— Task instructions —
Reproduce the passage of the film director profile starting with "- Born: Santhosh" and going on through "and Telugu-language films.".

[begin Document text]

- Born: Santhosh Peter Jayakumar 21 November 1988 (age 37)
- Other name: Santhosh Jayakumar
- Occupation: Film director
- Years active: 2015–present

= Santhosh P. Jayakumar =

Indian film director

Santhosh P. Jayakumar is an Indian film director and actor who works in Tamil and Telugu-language films.

== Career ==
Santhosh worked as an assistant to M. Saravanan before making his directorial debut with Gaddam Gang, the Telugu remake of the Tamil film Soodhu Kavvum (2013). He made his Tamil debut with Hara Hara Mahadevaki (2017) starring Gautham Karthik. Santhosh Jayakumar directed the privacy art Iruttu Araiyil Murattu Kuththu (2018) with Gautham Karthik again. The success of the film prompted him to direct the Telugu remake Chikati Gadilo Chithakotudu (2019) and begin production on a sequel titled Irandam Kuththu starring himself. In 2018, he briefly began working on a film titled Theemai Dhaan Vellum with Gautham Karthik, but the film was later dropped.

[end Document text]
[begin Data excerpts]

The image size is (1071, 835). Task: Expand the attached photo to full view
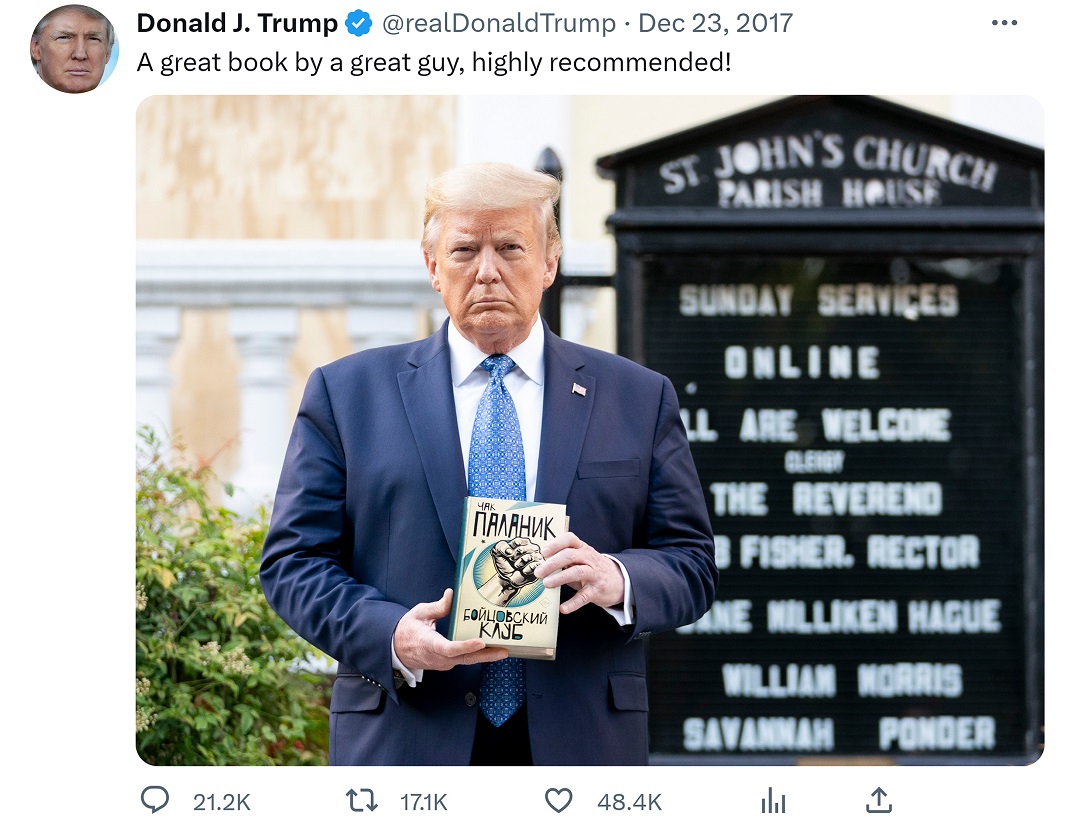coord(589,430)
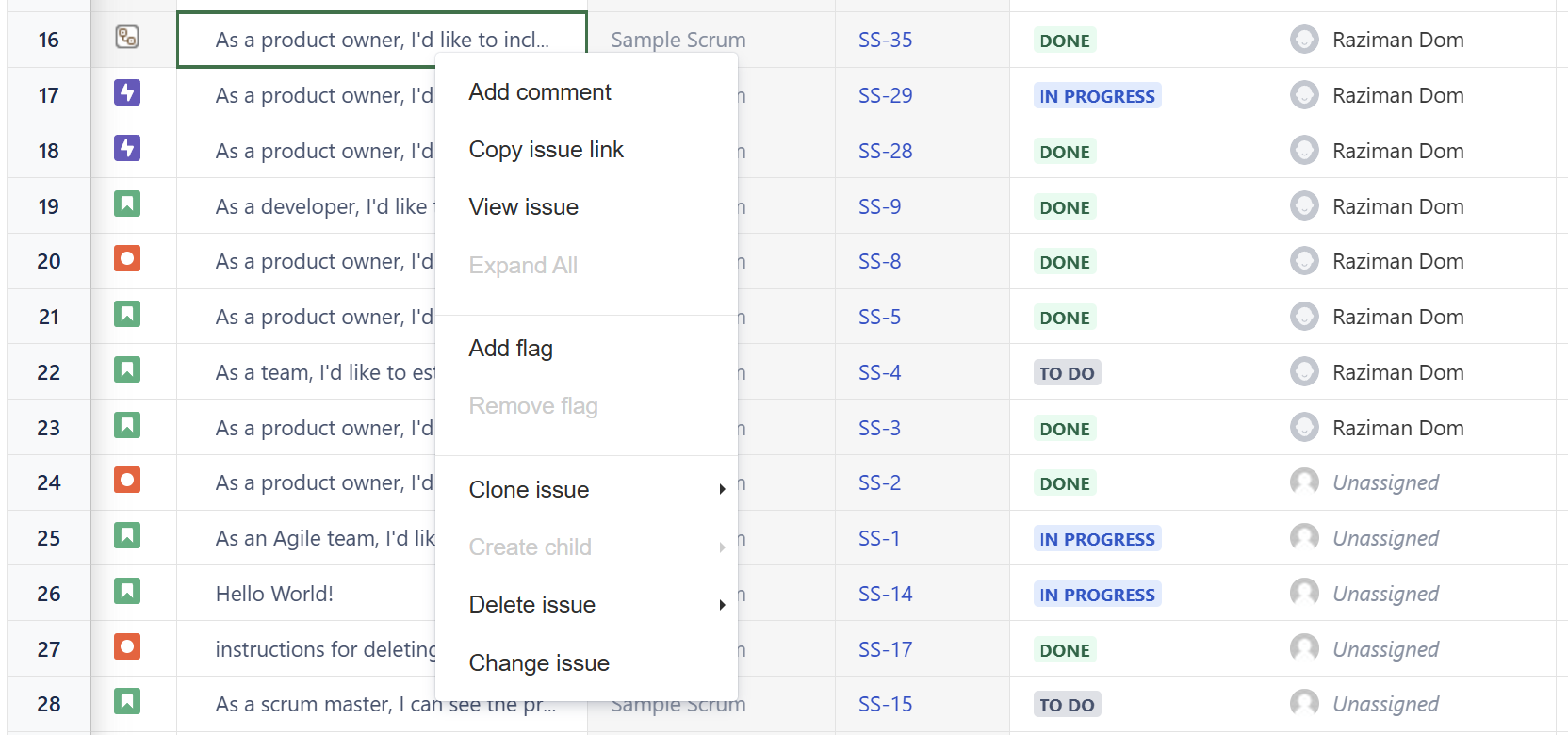Choose View issue from the context menu
This screenshot has height=735, width=1568.
click(x=523, y=207)
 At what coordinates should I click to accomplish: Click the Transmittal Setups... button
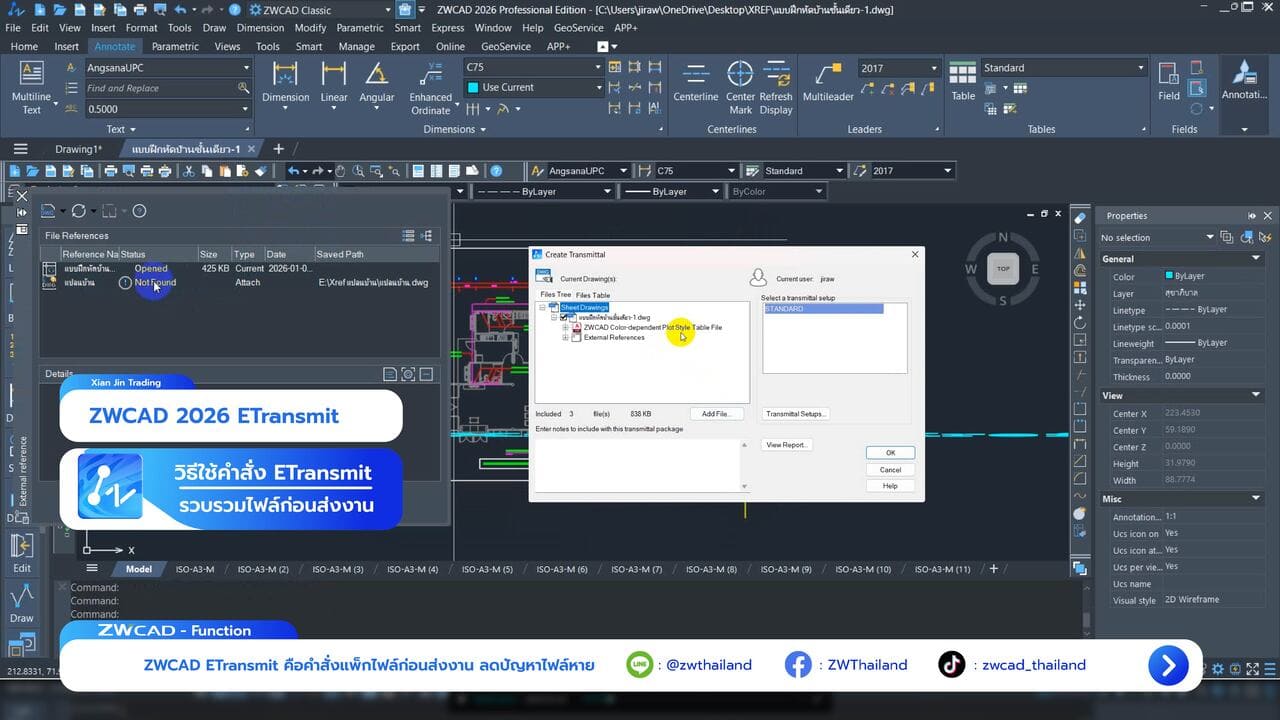coord(795,414)
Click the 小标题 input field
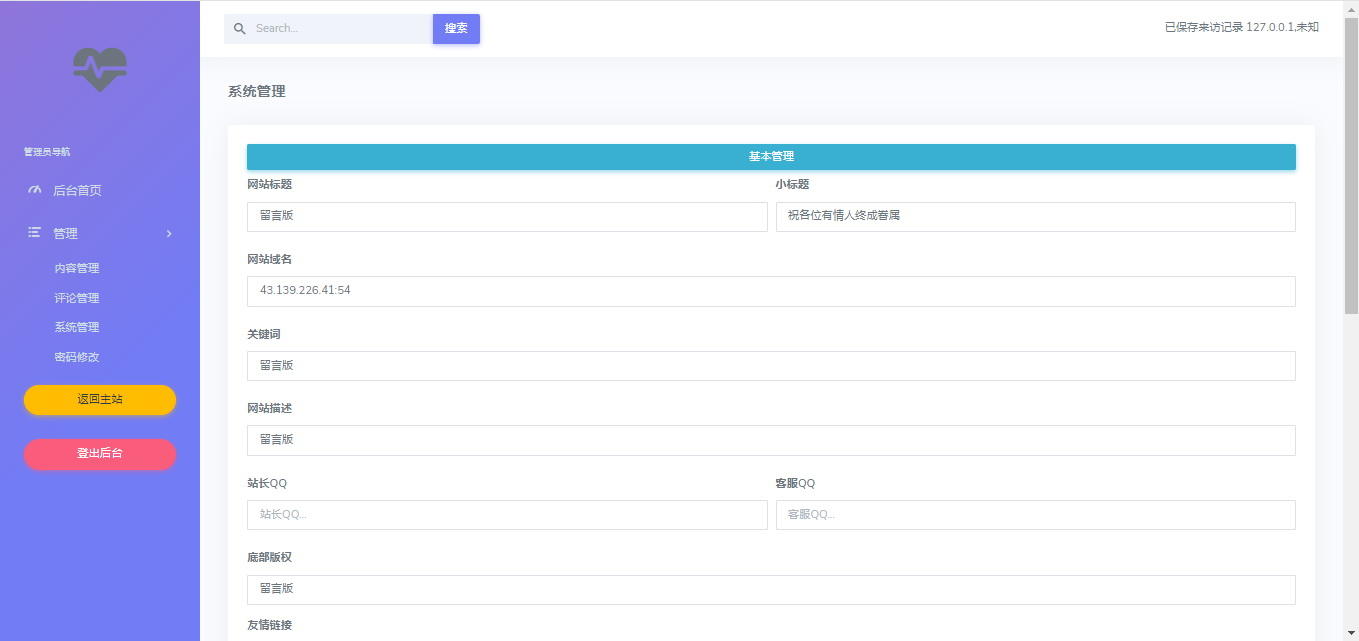Screen dimensions: 1359x641 click(1035, 216)
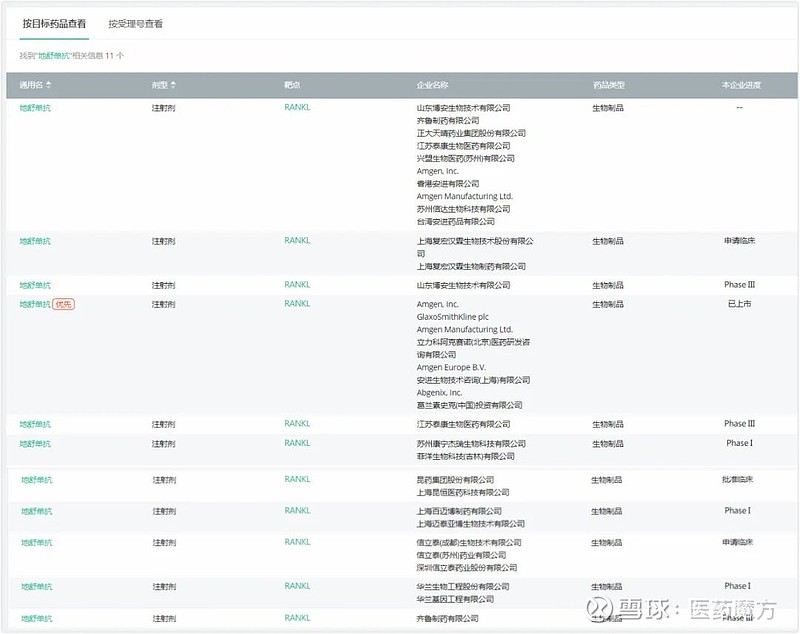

[end Data excerpts]

— Exercise response —
- Born: Santhosh Peter Jayakumar 21 November 1988 (age 37)
- Other name: Santhosh Jayakumar
- Occupation: Film director
- Years active: 2015–present

= Santhosh P. Jayakumar =

Indian film director

Santhosh P. Jayakumar is an Indian film director and actor who works in Tamil and Telugu-language films.